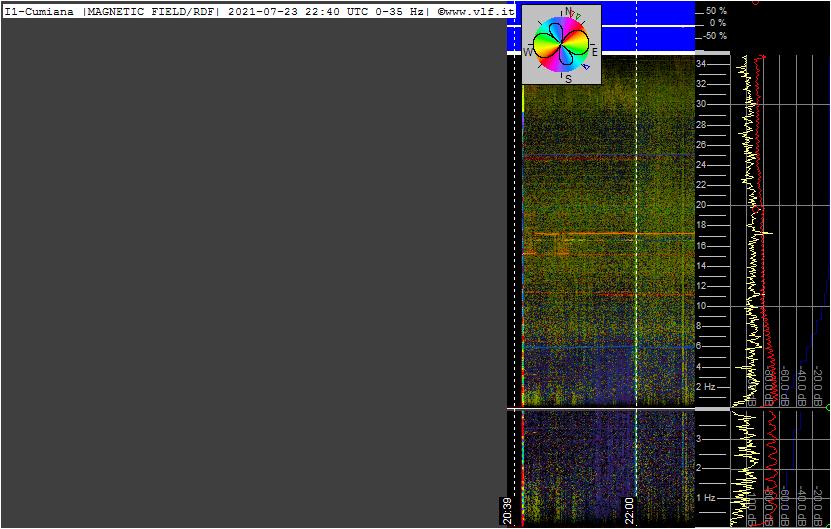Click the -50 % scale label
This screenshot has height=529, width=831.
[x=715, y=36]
...
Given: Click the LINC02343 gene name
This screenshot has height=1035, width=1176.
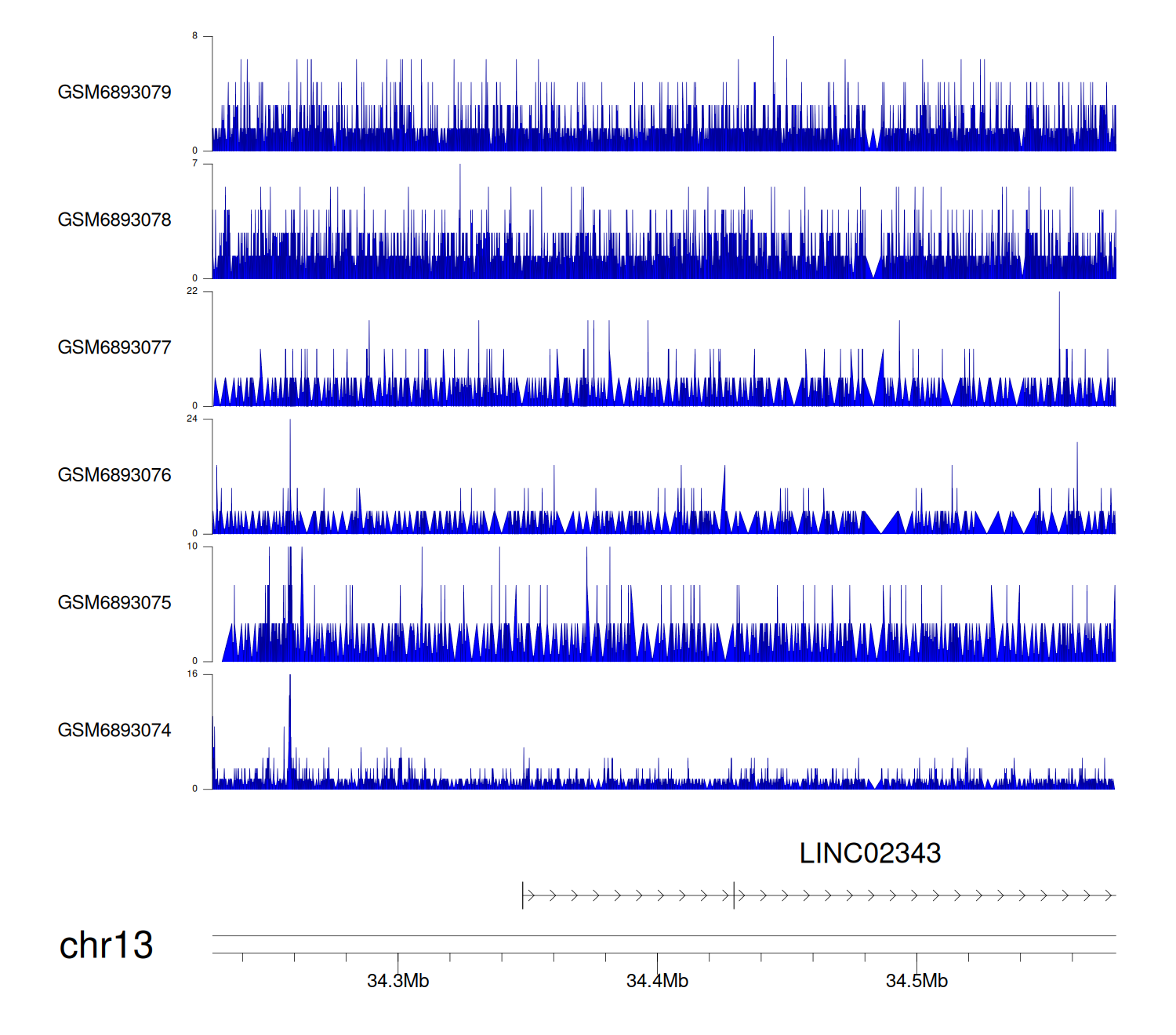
==
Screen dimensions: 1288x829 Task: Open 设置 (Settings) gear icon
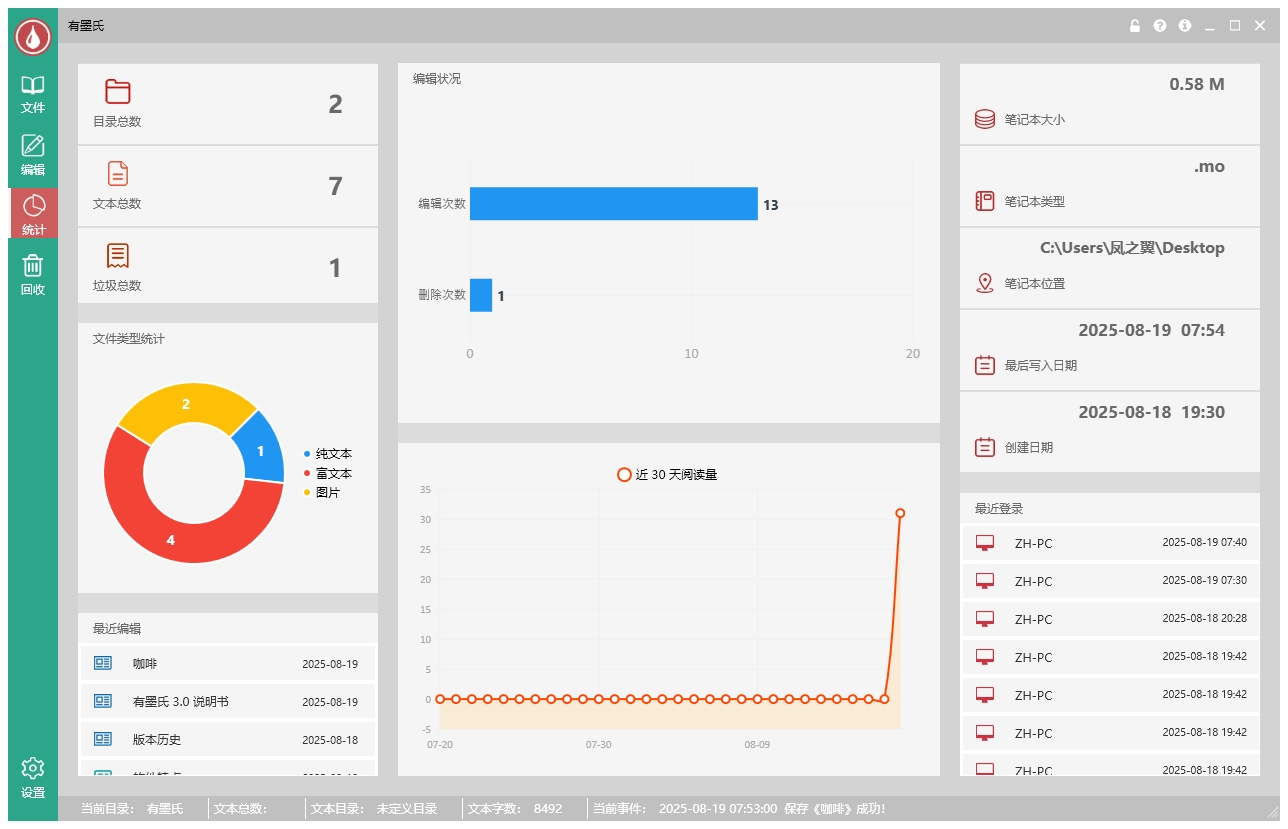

» **PROMPT**:
Within the material above, output exactly the lines from the one with "Given: Click the LINC02343 gene name" through the one with "This screenshot has height=1035, width=1176.", end lines included, and nothing besides.

» **RESULT OF THE EXERCISE**:
Given: Click the LINC02343 gene name
This screenshot has height=1035, width=1176.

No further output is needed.